= Pohnstorf Moor =

Nature reserve in Mecklenburg-Vorpommern, Germany

The Pohnstorf Moor Nature Reserve (Naturschutzgebiet Pohnstorfer Moor) is a nature reserve in the German state of Mecklenburg-Vorpommern. It lies in the southwest of the Klützer Winkel ("Klütz Corner") in the district of Nordwestmecklenburg.

The nature reserve has an area of 33 hectares and covers parts of the parishes of Roggenstorf (Gemarkung Grevenstein) and Damshagen (Gemarkungen Welzin and Pohnstorf) and was established on 27 June 2005 under the official number N 326. Its aim is the permanent protection, preservation and development of a biotope complex comprising partly wooded, alkaline fens (Kalkflachmooren), damp and wet meadows and hillocks of calcareous grassland.
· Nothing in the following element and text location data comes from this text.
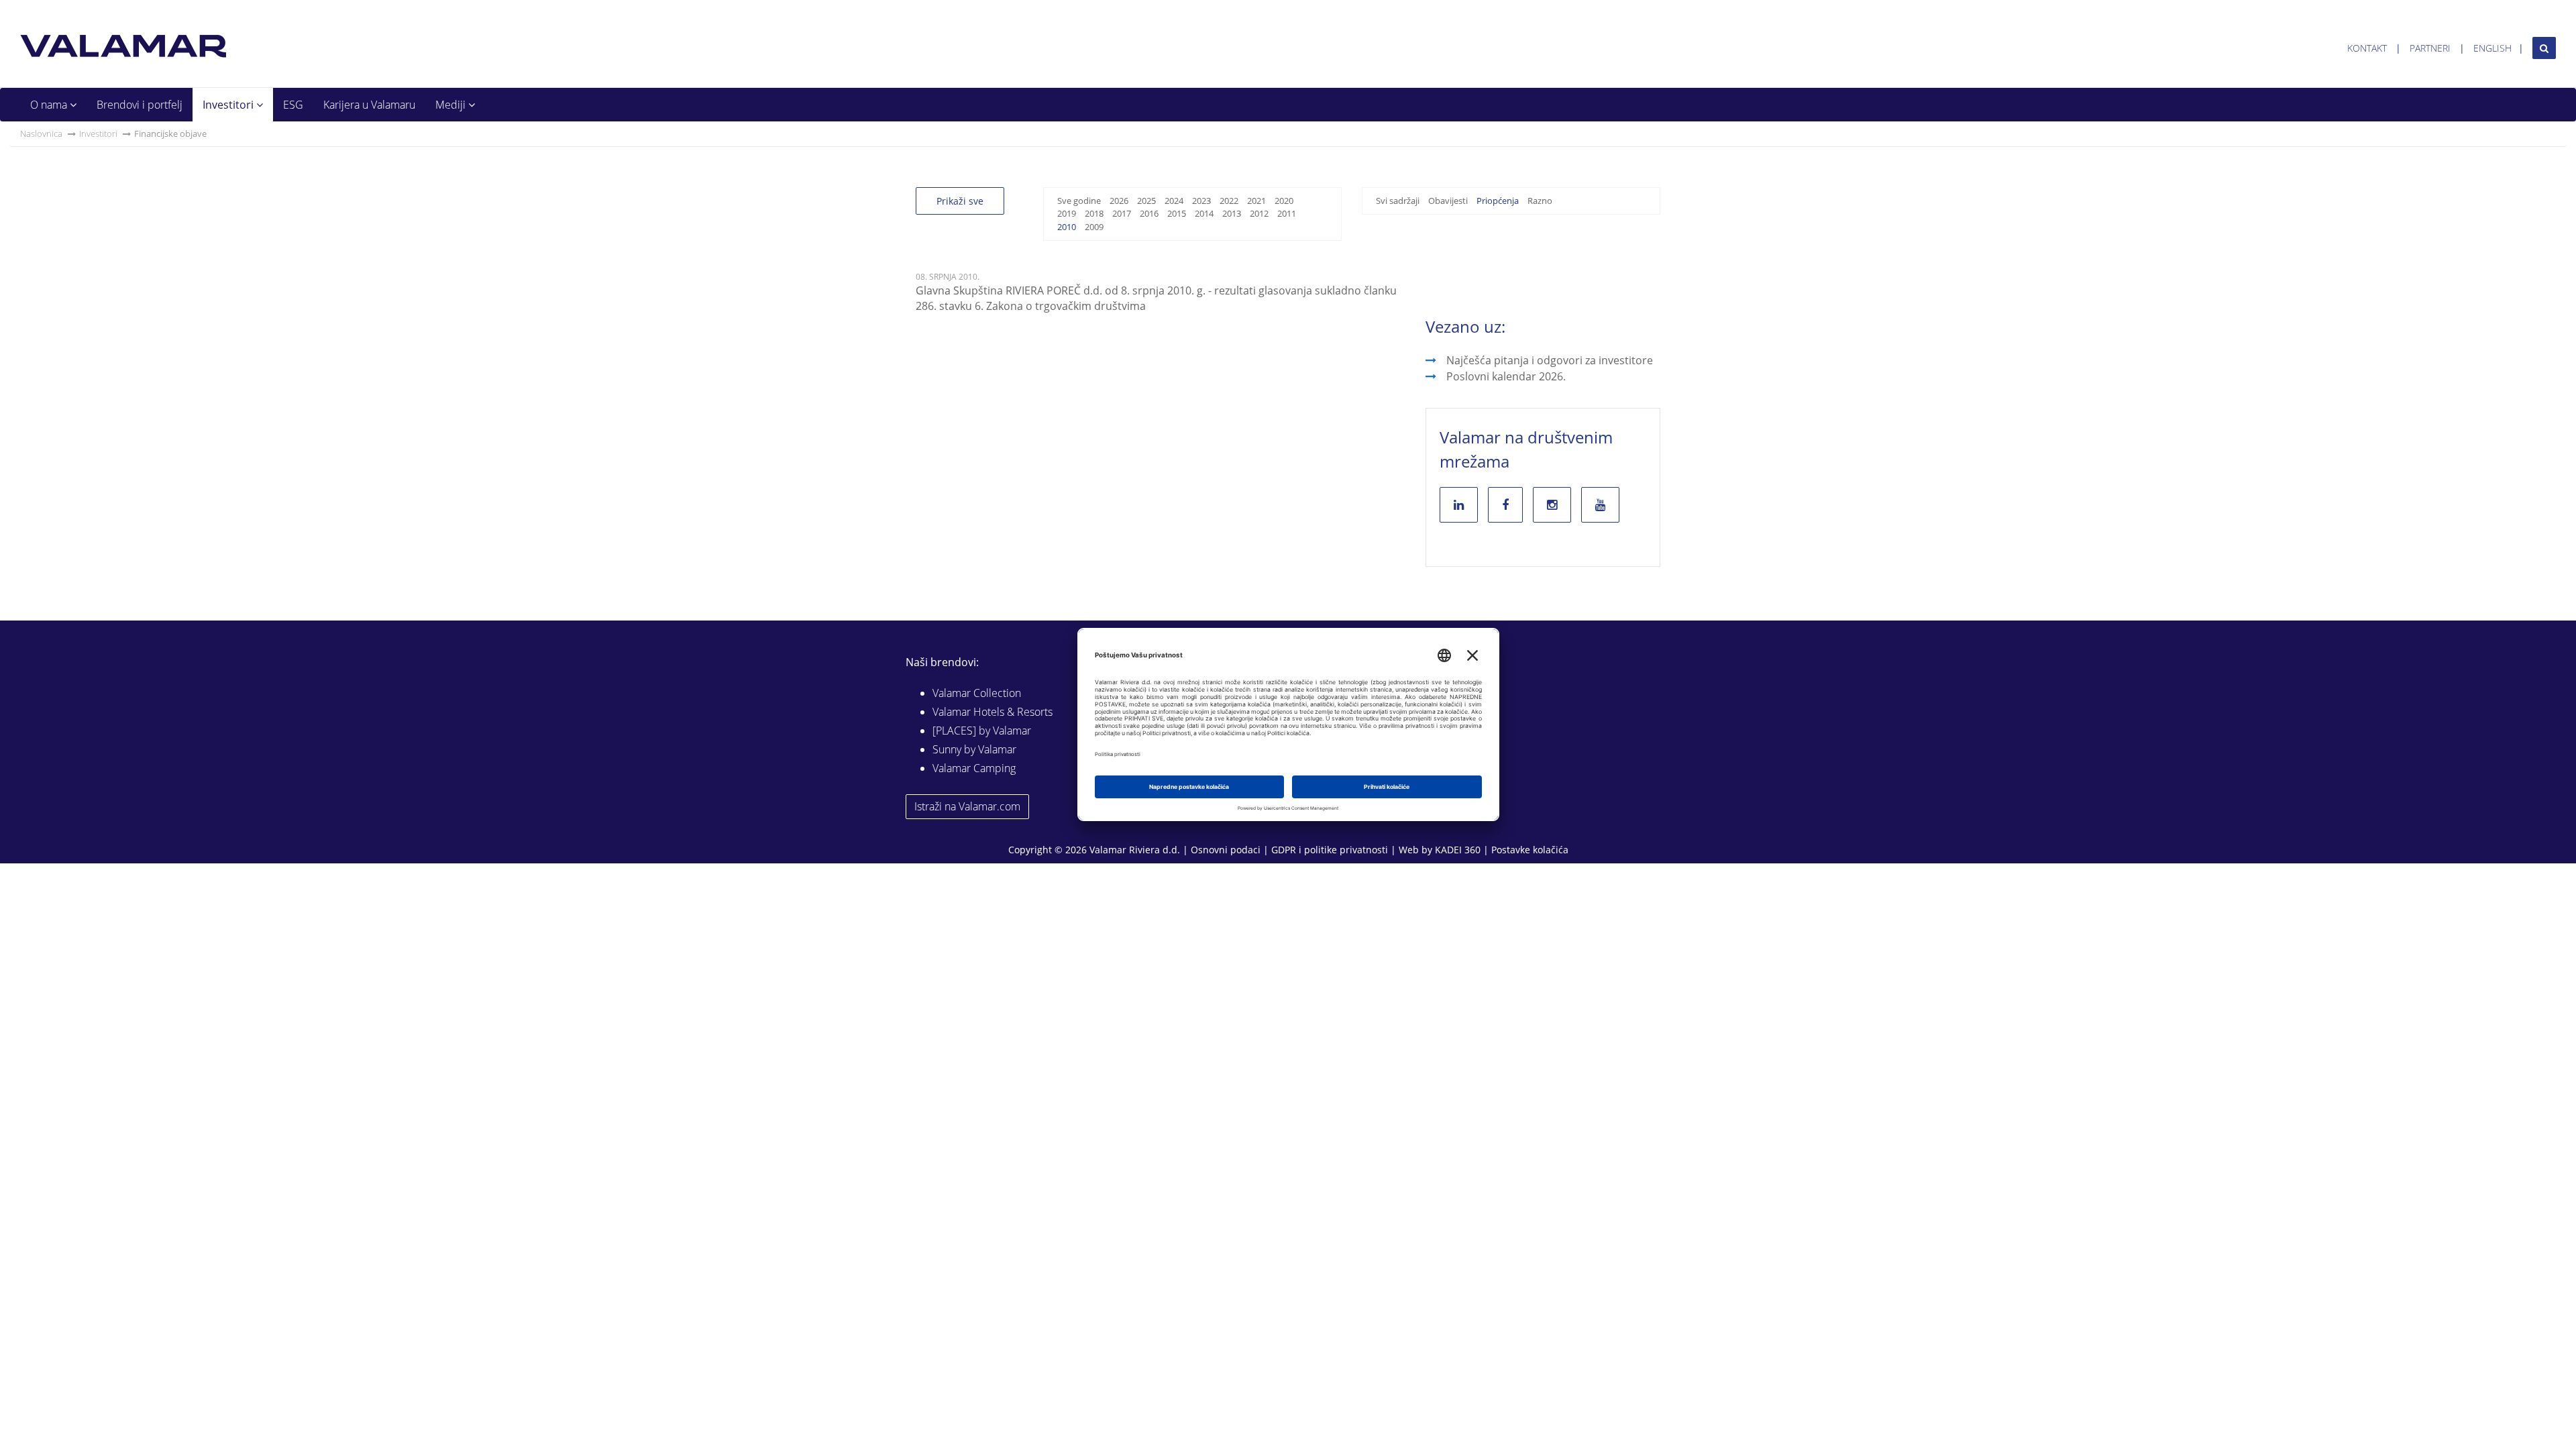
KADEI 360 (1458, 849)
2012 (1259, 213)
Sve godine (1079, 201)
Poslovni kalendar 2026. (1506, 376)
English (2492, 48)
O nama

The region was previously extensively farmed, predominantly as cattle pasture and hay meadows, and is therefore especially rich in species that like damp and wet meadows, including endangered species of plants and animals and even those threatened by extinction.

== History ==
The region lies embedded in terminal moraine landscape formed by glaciation . The Pohnstorf Moor itself was formed by the drying out of a calcareous-mesotrophic lake.

== Flora and fauna ==
An extensive marsh complex occupies the central part of the territory. There are sedges, rushes and reed stands. The peat layer is only a few tens of centimetres high. In the western part of the area there are carr woodlands of willow, birch and alder.